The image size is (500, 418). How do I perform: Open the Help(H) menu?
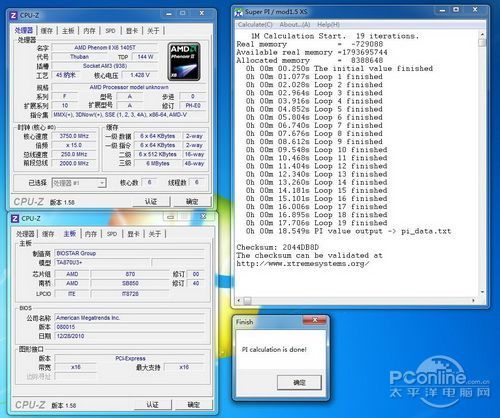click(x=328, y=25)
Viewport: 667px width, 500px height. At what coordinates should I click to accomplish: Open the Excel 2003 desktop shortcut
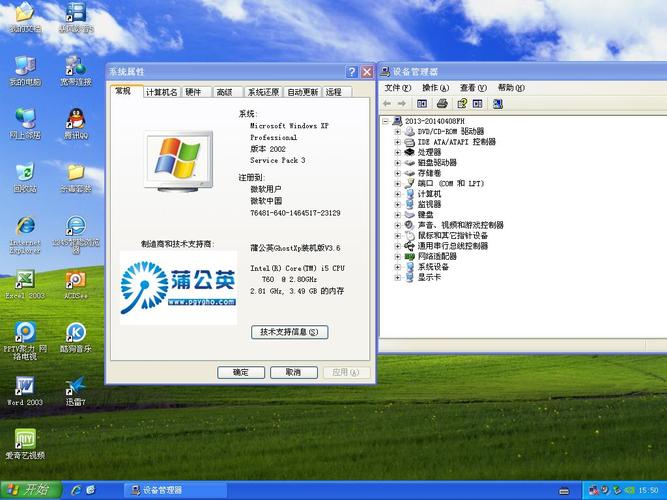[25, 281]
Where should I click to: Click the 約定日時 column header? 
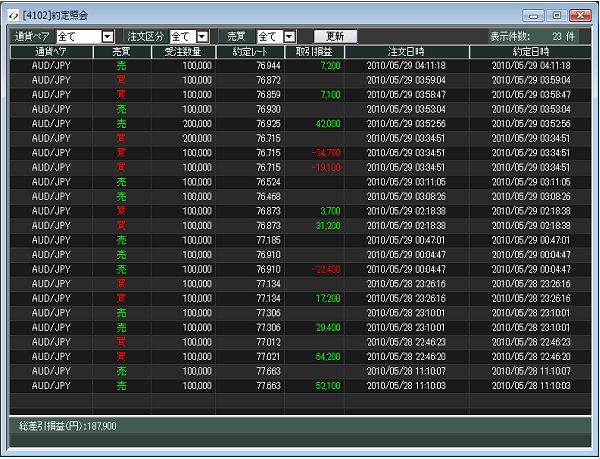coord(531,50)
• • • • •
▶ BRIEF
Pick up at the line that holds "Where should I" and restate each line, word for word, through the last line of the entries. Include both end lines but none of the pictures.

▶ TASK RESULT
Where should I click to: Click the 約定日時 column header? 
coord(531,50)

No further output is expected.